CHAIRMAN CAPLAN: Here is a real exciting idea. New business? I feel like I am on the survival raft here.

[No response.]

CHAIRMAN CAPLAN: All right. In that case, let me thank the committee for getting a lot of work done in a number of tough areas. I know we will make sure to get the letters out from the Alpha One community and the Immune Deficiency Foundation, and you can look at those and decide whether you want to sign on.

We will try to get the wordsmithed resolutions that we have put through with their preambles out to you.

Our next meeting date in January is on the web site. I think it is the 25th, but it is in January. I know that. It is going to be here, right?

DR. NIGHTINGALE: Yes, it is going to be here.

CHAIRMAN CAPLAN: It is going to be here again.

DR. HAAS: Do we know who will not be attending?

DR. NIGHTINGALE: No. Until the Secretary signs a piece of paper, we know nothing.

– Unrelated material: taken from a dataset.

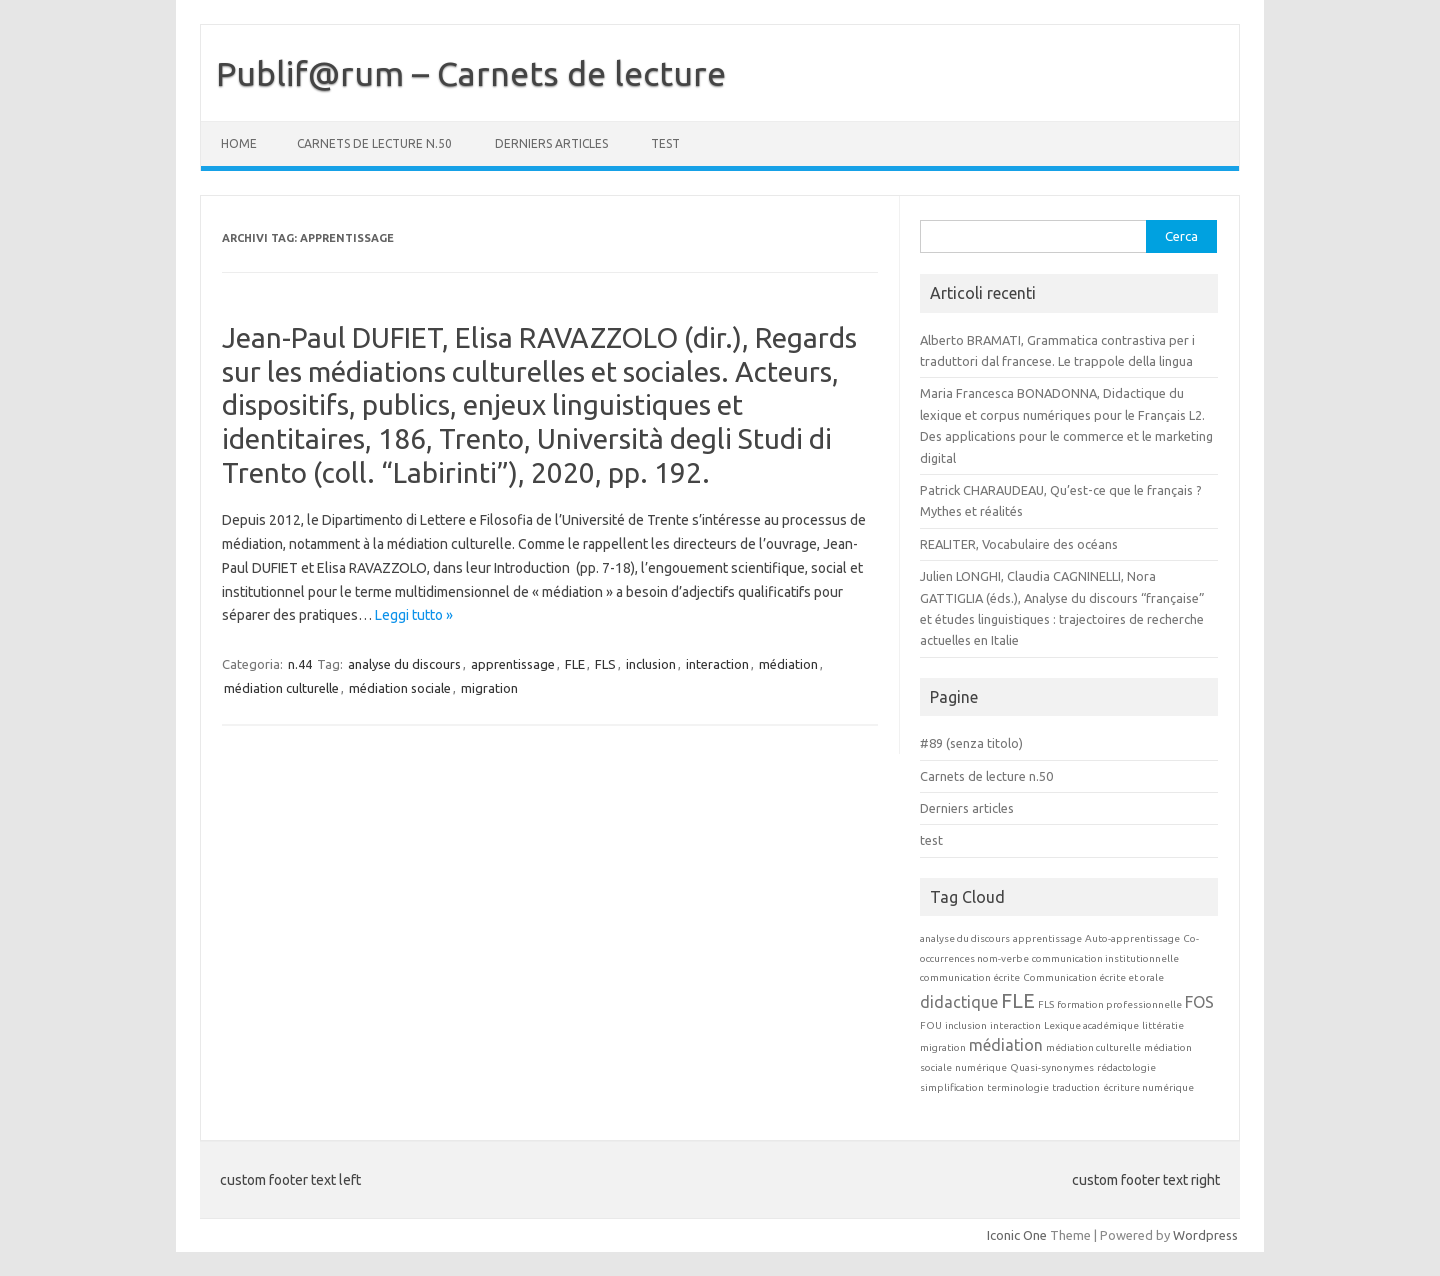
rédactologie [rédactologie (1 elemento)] (1126, 1067)
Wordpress (1205, 1235)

CHAIRMAN CAPLAN: But if you look on the web site, if your name is not there anymore, do not come back in January.

[Laughter.]

DR. PILIAVIN: What is the URL?

CHAIRMAN CAPLAN: I think we are going to get an answer to this "when." We are going to know when the sign-offs take place. It is in the loop in terms of reappointment and new members.

DR. NIGHTINGALE: Perhaps the record should show that the executive secretary's ears are bright red.

[Laughter.]

CHAIRMAN CAPLAN: Thanks. We will see many of you in January.

DR. NIGHTINGALE: Thank you very much.